> [PROBLEM STATEMENT] Copy the records word for word from the beginning through the line containing "center [412, 975].", and include that line.

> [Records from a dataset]
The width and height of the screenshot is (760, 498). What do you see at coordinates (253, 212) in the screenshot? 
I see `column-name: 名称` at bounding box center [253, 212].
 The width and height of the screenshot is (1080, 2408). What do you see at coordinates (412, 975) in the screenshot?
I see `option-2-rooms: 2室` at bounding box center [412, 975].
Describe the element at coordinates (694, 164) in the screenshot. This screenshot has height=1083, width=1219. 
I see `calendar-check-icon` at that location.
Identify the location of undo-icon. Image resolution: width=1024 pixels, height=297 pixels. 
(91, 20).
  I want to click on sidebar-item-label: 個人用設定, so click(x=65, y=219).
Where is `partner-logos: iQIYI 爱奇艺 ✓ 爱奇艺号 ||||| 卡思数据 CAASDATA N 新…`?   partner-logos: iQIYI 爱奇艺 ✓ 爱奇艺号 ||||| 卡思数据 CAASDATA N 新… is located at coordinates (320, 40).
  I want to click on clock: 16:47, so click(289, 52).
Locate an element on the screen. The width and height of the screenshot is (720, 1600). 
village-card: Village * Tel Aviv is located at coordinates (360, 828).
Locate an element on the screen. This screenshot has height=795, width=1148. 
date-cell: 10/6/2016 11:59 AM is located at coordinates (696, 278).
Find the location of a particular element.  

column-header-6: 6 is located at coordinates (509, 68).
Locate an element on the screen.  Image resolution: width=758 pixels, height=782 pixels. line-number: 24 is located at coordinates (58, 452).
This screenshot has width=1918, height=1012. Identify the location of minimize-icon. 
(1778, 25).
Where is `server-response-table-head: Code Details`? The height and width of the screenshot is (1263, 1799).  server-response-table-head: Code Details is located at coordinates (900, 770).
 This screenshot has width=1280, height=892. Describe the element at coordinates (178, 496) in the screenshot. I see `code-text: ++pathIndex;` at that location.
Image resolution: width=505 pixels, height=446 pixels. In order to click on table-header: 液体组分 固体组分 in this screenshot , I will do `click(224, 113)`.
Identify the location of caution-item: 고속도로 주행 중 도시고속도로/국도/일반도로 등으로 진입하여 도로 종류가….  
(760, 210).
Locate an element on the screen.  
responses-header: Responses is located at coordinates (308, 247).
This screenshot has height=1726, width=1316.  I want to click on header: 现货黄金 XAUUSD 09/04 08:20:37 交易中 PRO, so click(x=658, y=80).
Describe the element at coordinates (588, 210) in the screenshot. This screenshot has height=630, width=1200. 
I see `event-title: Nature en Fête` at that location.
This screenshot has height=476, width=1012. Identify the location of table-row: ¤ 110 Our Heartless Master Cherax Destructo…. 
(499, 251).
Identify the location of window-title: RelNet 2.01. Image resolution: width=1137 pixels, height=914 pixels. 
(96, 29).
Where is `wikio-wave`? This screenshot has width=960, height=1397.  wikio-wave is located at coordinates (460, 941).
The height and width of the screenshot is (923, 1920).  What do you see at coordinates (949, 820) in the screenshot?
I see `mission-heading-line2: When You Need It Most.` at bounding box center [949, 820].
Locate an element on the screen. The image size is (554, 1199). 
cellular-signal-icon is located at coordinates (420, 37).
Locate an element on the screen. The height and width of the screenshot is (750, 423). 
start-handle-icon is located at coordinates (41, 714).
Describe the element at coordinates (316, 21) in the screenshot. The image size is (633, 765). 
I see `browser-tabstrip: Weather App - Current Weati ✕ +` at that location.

> [REPLY TO THE EXERCISE]
The width and height of the screenshot is (760, 498). What do you see at coordinates (253, 212) in the screenshot? 
I see `column-name: 名称` at bounding box center [253, 212].
 The width and height of the screenshot is (1080, 2408). What do you see at coordinates (412, 975) in the screenshot?
I see `option-2-rooms: 2室` at bounding box center [412, 975].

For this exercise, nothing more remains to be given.